Esistono personaggi fondamentali nel mondo esoterico dal comportamento discutibile o non accettabile: si devono quindi distinguere qualità e caratteristiche umane dall'insegnamento esoterico. Esistono personaggi che utilizzando insegnamenti di maestri e guru hanno creato sette e strutture atte a sfruttare la credulità degli allievi.
Come avere gli strumenti adatti per capire quali insegnamenti accogliere e quali persone respingere?
Come può l'Apprendista capire se ha di fronte un maestro oppure un millantatore?
Quando la sussistenza materiale del cosiddetto maestro dipende dagli allievi debbono sorgere dei dubbi sulla sua validità. Analogamente dobbiamo rifiutare il sedicente maestro che concedendosi lussi personali tiene gli allievi nelle ristrettezze materiali.
Passo fondamentale della maturità umana è la simbolica uccisione del padre che indica il raggiungimento dell'autonomia. Negli aderenti ad una setta invece si trasferisce sul "maestro" proprio la proiezione paterna che va superata. Il rapporto che si crea è falsato.
La validità di un maestro può valutarsi nell’atteggiamento verso la ricerca: non affermare “è così”, bensì “mi pare di aver capito che sia così”.
Il Libero Muratore ha a disposizione utensìli (scalpello, mazzuolo, livella, filo a piombo, ecc.) che gli permettono, se applicati correttamente, di distinguere ciò che è valido da ciò che è inefficace o dannoso.
Un criterio di distinzione consiste nell'esame del comportamento del maestro che si pone modello per gli altri anche negli atti umili nella vita quotidiana.
Il lavoro della Loggia continua nella Camera di Compagno sullo stesso tema. I Fratelli Apprendisti vengono invitati a leggere nel frattempo nella Sala dei Passi Perduti alcuni passi dalle “Letture del Primo Grado”.

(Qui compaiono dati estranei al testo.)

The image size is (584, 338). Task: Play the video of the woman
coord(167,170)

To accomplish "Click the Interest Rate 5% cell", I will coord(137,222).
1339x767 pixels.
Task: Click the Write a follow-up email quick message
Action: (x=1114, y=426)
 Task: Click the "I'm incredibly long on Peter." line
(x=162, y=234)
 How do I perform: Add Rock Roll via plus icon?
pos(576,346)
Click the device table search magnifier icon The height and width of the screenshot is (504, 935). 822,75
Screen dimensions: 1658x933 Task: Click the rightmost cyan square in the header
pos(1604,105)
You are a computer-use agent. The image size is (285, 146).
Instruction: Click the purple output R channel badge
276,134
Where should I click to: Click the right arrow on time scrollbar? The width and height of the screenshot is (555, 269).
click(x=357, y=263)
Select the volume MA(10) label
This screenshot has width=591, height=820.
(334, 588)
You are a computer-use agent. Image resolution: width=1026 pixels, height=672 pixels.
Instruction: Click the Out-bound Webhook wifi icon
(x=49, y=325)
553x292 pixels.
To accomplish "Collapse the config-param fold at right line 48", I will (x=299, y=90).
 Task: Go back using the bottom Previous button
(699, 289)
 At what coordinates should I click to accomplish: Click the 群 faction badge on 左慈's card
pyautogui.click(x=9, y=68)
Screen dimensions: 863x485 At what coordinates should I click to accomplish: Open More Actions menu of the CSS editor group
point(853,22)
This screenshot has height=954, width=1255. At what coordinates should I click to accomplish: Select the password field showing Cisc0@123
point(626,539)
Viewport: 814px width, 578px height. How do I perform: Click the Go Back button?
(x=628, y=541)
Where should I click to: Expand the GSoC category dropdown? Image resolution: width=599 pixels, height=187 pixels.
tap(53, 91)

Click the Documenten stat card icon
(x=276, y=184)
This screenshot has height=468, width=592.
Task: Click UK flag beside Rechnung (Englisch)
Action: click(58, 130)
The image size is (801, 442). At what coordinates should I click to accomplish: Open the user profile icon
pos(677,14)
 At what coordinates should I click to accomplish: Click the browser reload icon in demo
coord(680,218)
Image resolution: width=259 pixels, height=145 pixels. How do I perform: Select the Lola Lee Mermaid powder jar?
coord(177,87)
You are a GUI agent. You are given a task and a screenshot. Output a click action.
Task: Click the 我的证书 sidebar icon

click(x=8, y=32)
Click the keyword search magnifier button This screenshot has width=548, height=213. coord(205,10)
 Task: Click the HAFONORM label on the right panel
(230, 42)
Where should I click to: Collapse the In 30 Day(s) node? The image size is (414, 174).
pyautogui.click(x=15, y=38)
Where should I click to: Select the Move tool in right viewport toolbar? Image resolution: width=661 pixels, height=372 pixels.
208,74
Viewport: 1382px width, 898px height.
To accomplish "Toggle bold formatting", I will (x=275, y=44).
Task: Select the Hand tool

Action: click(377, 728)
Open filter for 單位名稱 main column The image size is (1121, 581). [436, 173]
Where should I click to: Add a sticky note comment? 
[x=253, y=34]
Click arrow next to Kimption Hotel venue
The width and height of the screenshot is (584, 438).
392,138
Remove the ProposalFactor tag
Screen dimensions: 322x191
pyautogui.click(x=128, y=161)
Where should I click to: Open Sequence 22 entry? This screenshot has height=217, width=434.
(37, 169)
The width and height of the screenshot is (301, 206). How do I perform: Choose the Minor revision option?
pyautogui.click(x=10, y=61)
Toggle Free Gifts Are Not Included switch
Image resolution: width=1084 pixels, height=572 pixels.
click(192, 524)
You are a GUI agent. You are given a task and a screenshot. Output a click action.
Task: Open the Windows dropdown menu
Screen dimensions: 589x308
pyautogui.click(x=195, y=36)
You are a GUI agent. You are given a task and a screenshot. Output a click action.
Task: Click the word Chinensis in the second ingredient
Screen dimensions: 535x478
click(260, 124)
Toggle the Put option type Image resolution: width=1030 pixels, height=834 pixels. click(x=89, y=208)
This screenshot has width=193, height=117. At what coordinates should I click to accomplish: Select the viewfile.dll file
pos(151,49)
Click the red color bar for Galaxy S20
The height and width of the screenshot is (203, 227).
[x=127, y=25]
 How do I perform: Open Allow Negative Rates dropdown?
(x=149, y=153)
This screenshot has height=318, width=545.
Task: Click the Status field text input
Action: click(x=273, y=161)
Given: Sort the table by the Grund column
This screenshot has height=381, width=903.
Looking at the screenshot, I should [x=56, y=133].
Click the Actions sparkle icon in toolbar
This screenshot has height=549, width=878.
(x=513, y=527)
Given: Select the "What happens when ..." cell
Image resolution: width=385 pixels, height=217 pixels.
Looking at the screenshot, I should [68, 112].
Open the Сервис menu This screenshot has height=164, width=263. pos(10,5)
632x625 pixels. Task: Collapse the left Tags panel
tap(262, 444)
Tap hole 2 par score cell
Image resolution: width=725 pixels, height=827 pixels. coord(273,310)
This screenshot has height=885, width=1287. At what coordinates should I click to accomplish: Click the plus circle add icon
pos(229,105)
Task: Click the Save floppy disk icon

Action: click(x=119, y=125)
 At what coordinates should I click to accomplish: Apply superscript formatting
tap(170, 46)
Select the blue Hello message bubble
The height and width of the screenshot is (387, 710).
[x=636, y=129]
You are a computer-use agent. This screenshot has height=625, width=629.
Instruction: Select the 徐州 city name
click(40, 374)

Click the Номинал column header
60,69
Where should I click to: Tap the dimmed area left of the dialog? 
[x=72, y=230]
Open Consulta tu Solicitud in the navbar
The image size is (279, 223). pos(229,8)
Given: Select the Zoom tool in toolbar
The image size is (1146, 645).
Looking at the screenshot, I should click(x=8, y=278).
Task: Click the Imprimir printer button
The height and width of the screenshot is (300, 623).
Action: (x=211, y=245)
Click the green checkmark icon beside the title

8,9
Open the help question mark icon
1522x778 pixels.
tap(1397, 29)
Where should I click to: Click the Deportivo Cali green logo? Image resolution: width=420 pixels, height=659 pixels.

L'Apprendista deve riuscire a capire se l'interlocutore è buono o cattivo Maestro, ma lo può fare solo in modo limitato. Il Compagno invece ha il compito di comprendere (non di giudicare) la differenza delle strade e aiutare l'Apprendista a distinguere, intendendo con tale termine non solo l'Apprendista che in Loggia siede nella Colonna di fronte a lui, ma anche l'Apprendista che ha in sé. Aiutarlo, mitigando il fuoco delle passioni con l'amore, è caratteristica tipica del femminino che è in noi.
Dobbiamo osservare la via da un punto di vista diverso, quello cioè di chi sale sulla scala curva e cambia visuale ad ogni gradino.
Il ricercatore incontra diverse scuole che si ritengono depositarie della verità. Per comprenderne l'essenza dobbiamo servirci delle nostre facoltà intuitive, riuscendo anche a separare la vita profana del maestro dal suo insegnamento.
Il Compagno deve immedesimarsi nel simbolo della Stella fiammeggiante. La luce proviene dall'interno e deve insegnare che solo nell'interno è possibile individuare la propria essenza. E' appunto quanto succede all'uomo: da bambino si identifica negli strumenti (è elettricista perché impugna una lampadina, è meccanico perché muove un cacciavite,...), ma crescendo si rende conto che non deve affidarsi alle cose ma solo a se stesso. Allora non ci saranno più nostri simili cui dare la possibilità di essere creduti, ma saremo noi a confidare liberamente in chi riterremo degno.